(Data extracts)

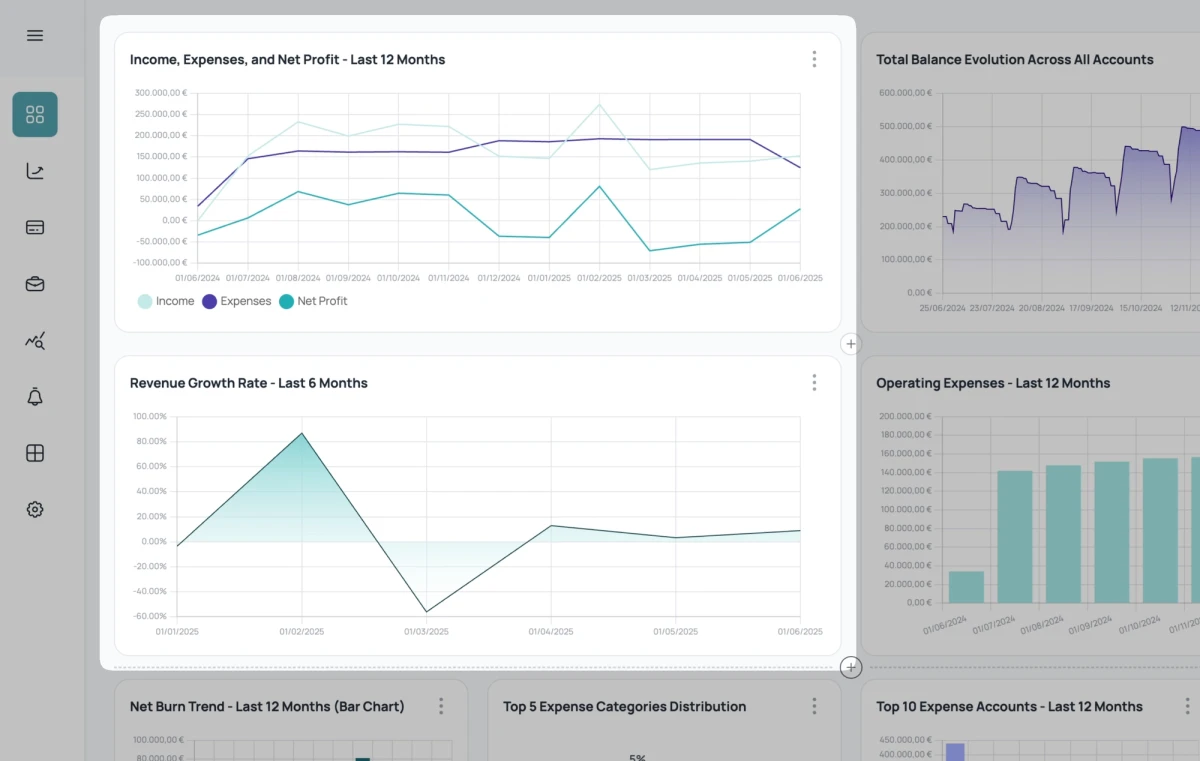Open options for the Income and Expenses chart
This screenshot has height=761, width=1200.
814,58
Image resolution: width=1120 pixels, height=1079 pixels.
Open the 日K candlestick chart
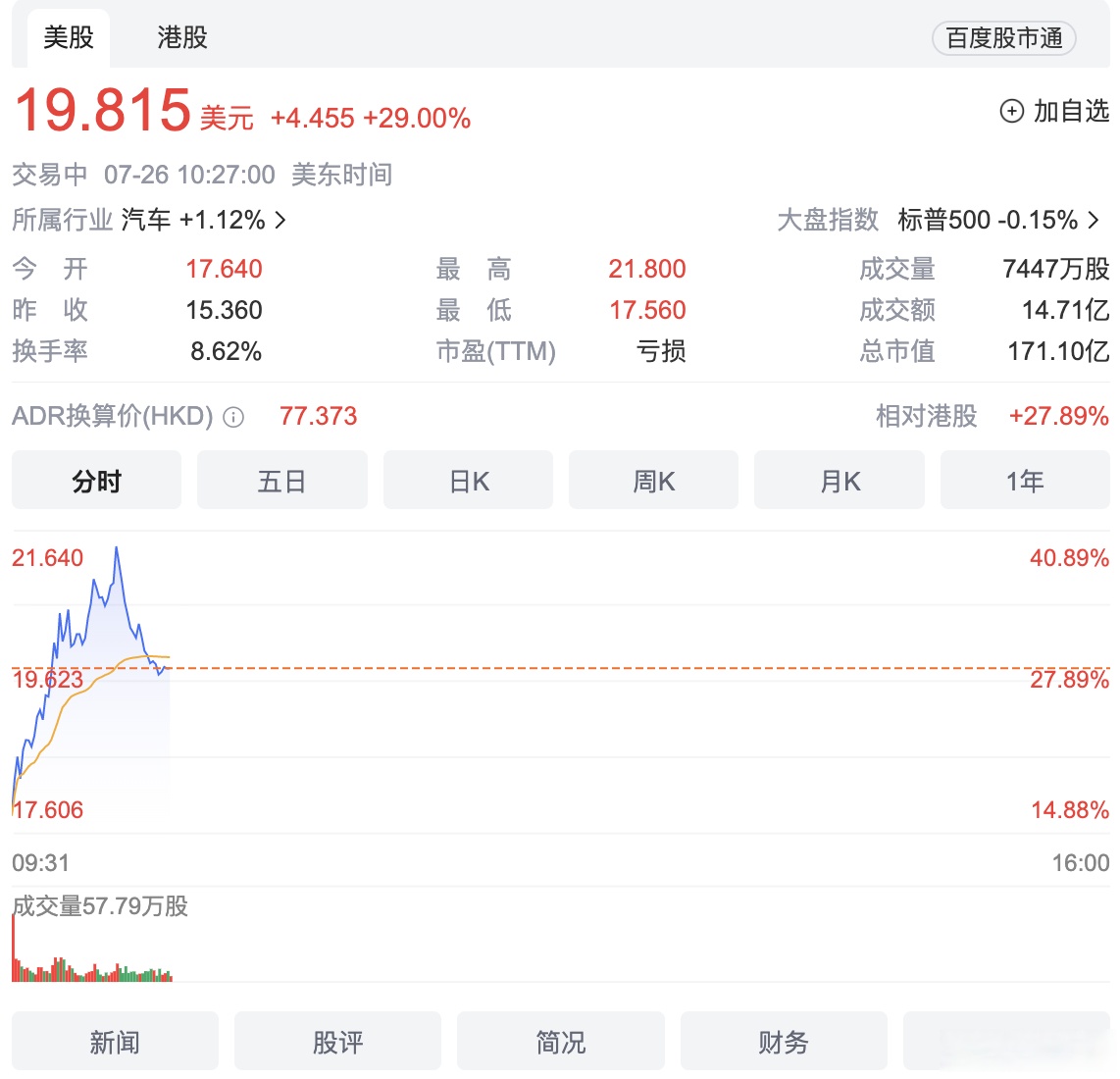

(End Data extracts)

- _What is being asked_
Take the line that holds "Image resolution: width=1120" as the start and the last line of the data as the end. Copy only those lines exactly, both ends included, except the pictures.

- _Expected answer_
Image resolution: width=1120 pixels, height=1079 pixels.
Open the 日K candlestick chart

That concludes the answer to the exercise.